YOUR RIGHTS REGARDING YOUR PROTECTED HEALTH INFORMATION
- Right to Request Restrictions — You have the right to request that we restrict uses or disclosures of your health information to carry out treatment, payment, health care operations, or communications with family, friends, or other individuals. In most situations, we are not required to agree to a restriction. If disclosure is required by law, we cannot agree to your request to restrict. If you request that we restrict specified disclosures of PHI to a health plan regarding a health care item or service for which you paid out of pocket in full, we must agree to the restriction.
- Right to Request Confidential Communications — You have the right to ask us to communicate with you in a way that you feel is more confidential. For example, you can ask us not to call your home, but to communicate only by mail. This request must be in writing. We must accommodate your request if it is reasonable and you clearly state that the disclosure of all or part of the information could endanger you.

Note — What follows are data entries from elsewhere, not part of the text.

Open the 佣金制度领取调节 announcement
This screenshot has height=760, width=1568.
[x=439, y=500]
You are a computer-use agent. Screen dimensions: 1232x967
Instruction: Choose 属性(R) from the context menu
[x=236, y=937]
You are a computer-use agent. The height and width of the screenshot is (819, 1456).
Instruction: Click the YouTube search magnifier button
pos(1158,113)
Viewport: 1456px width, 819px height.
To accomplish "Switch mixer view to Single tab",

- Right to Inspect and Copy — You have the right to review your record and to get a copy of your record (the law requires us to keep the original record). This could include your medical record, your billing record, and other records we use to make decisions about your care. You may agree to a summary or explanation of such information. To request your health information, submit a written request to your unit manager or program manager. We may charge a reasonable, cost based fee for the costs of copying, including labor, postage, and the cost of preparing a summary or explanation if applicable. If you request a copy or a summary or explanation of your information, we will tell you in advance what this will cost. We may deny your request to inspect and copy in certain circumstances as defined by applicable Direct 2 Recovery policy and as specified by law.
- Right to Amend — If you examine your medical information and believe that some of the information is incorrect, you may ask us to amend your record. The request must be in writing. Your request must include the reason or reasons that support your request. We may deny your request for an amendment if we determine that the record that is the subject of the request was not created by us, is not available for inspection as specified by law, or is accurate and complete.
- Right to Receive an Accounting of Disclosures — You have the right to receive an accounting of disclosures of your health information. This generally does not include disclosures made to carry out treatment, payment and health care operations; disclosures made to you; communications with family and friends; for national security or intelligence purposes; or to correctional institutions or law enforcement officials. We will respond to your written request for such a list within the time frame specified by law. Your first request for accounting in any 12-month period shall be provided without charge. A reasonable, cost-based fee shall be imposed for each subsequent request.
- You have the right to receive this Notice — You have the right to receive a paper copy of this Notice.
- You have the right to be notified of a breach of your PHI – In the event of a breach of your PHI that is created, received, or maintained by us or by a business associate or the business associate’s subcontractor, you will receive written notification as specified by law.
HOW TO FILE A COMPLAINT IF YOU BELIEVE YOUR RIGHTS HAVE BEEN VIOLATED
If you have questions about this Notice or any complaints about our privacy practices, please contact the Direct 2 Recovery Privacy Official by calling 602-601-7429 or emailing us at firstname.lastname@example.org.
You also may file a complaint with the Secretary of the U.S. Department of Health and Human Services at:
U.S. Department of Health and Human Services
Office for Civil Rights
Regional Manager – Region IX
90 7th Street, Suite 4-100
San Francisco, California 94103
Phone: (415) 437-8310
Toll Free: 1-(800) 368-1019
Online Complaint: www.hhs.gov/ocr/privacy/hipaa/complaints
If you make such complaints, retaliatory action is not permitted.